One wonders if this story resonates in Canada in the same way that it did in the United States. Canadians will go to the polls at some point during 2015 to elect a new federal government, and it is no doubt the case that all the leaders of the major political parties have started to consider and refine their platforms, hoping during the coming months to shape the public discourse in their favour.
But Canada 2014 is not America 2011. It is fair to say that the recession did not have the sharp edges, and the recovery was quicker and more robust, north of the 49th parallel. And it seems that in policy discussions Canadians have also relied on an alternative narrative, one certainly also present in American debates, that may well carry more weight.
This narrative is also based on “hard” facts to suggest that:
- inequality has, in fact, not increased;
- that even if it has the consequences are benign;
- that even if they are not benign there is little that can be done about it; and finally
- even if public policy has punch, the effort directed to a fight against inequality diverts attention from more pressing problems, like absolute poverty.
In this lecture I would like to tell two stories about inequality‐‐‐one from the perspective of those who feel it is not a problem worth the worry, and the other from the perspective of those who see it, to quote from another of President Obama’s speeches, as “the defining challenge of our time.”
I would like to tell these stories to clarify their underlying logic, but also to clarify the challenges facing Canadians, and suggest what public policy should do about them. But I also have another motive. I would like to underscore the value of economic and statistical theory to a public policy discussion of this sort. It seems to me that with an appreciation of some basic elements of method and measurement it is much easier to turn stories we tell ourselves into a conversation between ourselves, a conversation about public policy and how it can best serve our needs and wants.
Dear Miles
Congratulations. I would sure like a copy of the final version. A while back I also gave the Timlin Lecture, but it was never published as such: With permission, instead it became my book A State of Minds. As an undergrad at U of S, one saw Mabel most days even though she was then quite old.
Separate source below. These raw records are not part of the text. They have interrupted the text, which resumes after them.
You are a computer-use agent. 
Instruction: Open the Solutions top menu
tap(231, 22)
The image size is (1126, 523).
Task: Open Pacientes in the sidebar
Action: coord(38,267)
Finally, my major concern about inequality these day is with interprovincial fiscal inequality where the three energy rich provinces are moving toward having twice the revenues per capita of the six have-nots (after equalization) with the result that the top three will of necessity become tax havens or suppliers of superior public goods (unless they develop provincial sovereign wealth funds along the lines of the Hartwick rule). All of this is likely to feed rather directly into your type of inequality.
Can send stuff on this if interested
Again, well-deserved congratulations Tom
Thanks Tom. I did meet a couple of people how also knew Mabel, and I was given a lovely book about the history of the department published by the University of Toronto Press, No Ordinary Academics. Its an amazing story. You are certainly right, in Canada inequality has an important inter-regional dimension, that has implications for both federal and provincial policy.
I need a little help here. Let us say one person “x” I earning 50,000. another one “y” is earning 150,000. Let us say after 5 years person x is now earning 60,000. Peron y is earning 200,000. Yes, inequality increased. But is it bad? Also, I think USA s a very risk and entrepreneurial nation. Hence, you will find inventors becoming millionaires and multi millionsires quickly. What is your opinion. Thanks.